Once developed, they will permit armed conflict to be fought at a scale greater than ever, and at timescales faster than humans can comprehend.
Now, there is further proof to suggest that the development of artificial intelligence is getting out of hand after scientists created self-healing robots.
According to Yahoo Finance, researchers from the Free University of Brussels have designed a self-healing polymer which will give robots the ability to heal themselves if they are damaged, making them almost indestructible.
To demonstrate their findings, the research team built a robotic hand out of a rubber-like self-healing polymer. The hand was able to completely heal from stabs and slices to its structure. The science behind the technology is based on heat, where engineers found that if they apply heat to the damaged area, the polymer will heal itself and repair the injury.

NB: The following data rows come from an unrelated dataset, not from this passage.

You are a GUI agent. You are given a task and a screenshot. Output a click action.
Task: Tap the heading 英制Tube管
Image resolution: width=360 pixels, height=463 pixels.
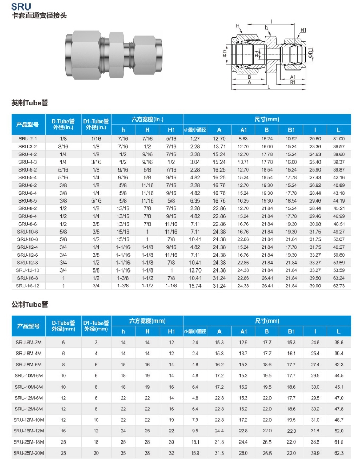[x=29, y=103]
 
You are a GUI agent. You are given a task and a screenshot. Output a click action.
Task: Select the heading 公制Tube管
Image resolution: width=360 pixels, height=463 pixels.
[x=29, y=304]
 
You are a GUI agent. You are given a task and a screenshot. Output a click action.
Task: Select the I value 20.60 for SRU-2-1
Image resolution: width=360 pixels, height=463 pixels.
[x=315, y=138]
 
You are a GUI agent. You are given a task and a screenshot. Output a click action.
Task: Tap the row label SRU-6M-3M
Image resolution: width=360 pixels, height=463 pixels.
[x=27, y=342]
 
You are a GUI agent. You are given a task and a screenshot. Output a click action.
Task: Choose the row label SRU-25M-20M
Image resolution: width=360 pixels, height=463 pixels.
[x=27, y=452]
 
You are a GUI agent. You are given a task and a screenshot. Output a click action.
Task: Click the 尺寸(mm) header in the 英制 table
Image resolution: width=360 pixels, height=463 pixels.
[x=267, y=119]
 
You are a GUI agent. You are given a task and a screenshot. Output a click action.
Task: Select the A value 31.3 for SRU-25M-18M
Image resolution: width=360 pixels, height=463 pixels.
[x=219, y=441]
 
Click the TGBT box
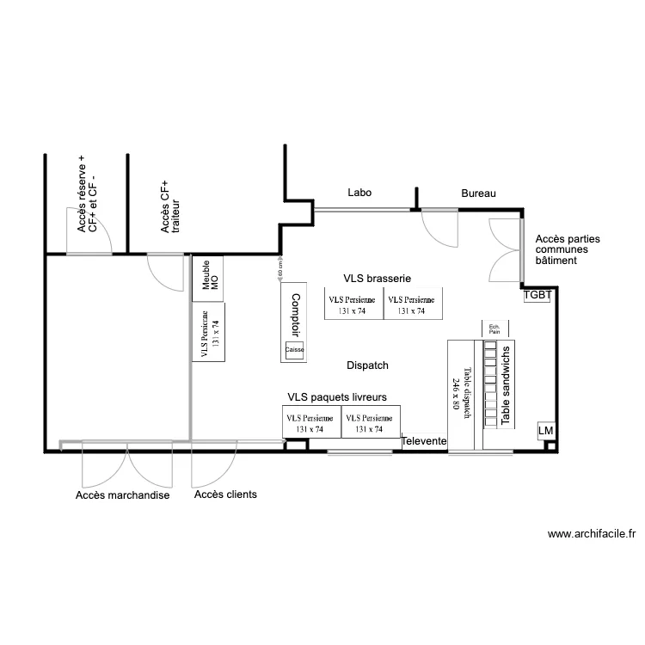click(x=537, y=294)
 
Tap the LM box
click(x=545, y=430)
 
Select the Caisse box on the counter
click(x=295, y=350)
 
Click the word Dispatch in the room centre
click(x=367, y=366)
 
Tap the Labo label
click(x=359, y=194)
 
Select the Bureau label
click(x=479, y=194)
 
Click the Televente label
click(x=424, y=441)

The first stage of the science shows that “wounded” robots or robotic technology can be repaired by an engineer placing heat on a damaged area. The next stage would be to program the robot to place heat upon a damaged area by itself to create a self-healing fix.
This technology could be rolled out in the very near future to be used in the engineering and tech industry for robots used in mass manufacturing and production, or even to be used in commercial products like cell phones and tablets.
Experts claim the find is outstanding, one that could lead to robots repairing themselves without human intervention, either within an industry setting or on the battlefield.
If such a technology can be developed to be used on AIs on the battlefield, then it would give that nation an edge over its opponent and could lead to a significant number of casualties.
We recently wrote how 116 leading robot experts came together to petition the United Nations to ban so-called “killer robots”. This latest self-healing technology could be used as part of combat operations to prolong the life of robots in battle.
“Once developed, they will permit armed conflict to be fought at a scale greater than ever, and at timescales faster than humans can comprehend,” the letter states.
There’s no doubt that this bold idea could prove beneficial in many areas, but if the technology falls into the wrong hands or is used in combat situations it could lead to many issues — or, some would argue, even spell the end of mankind.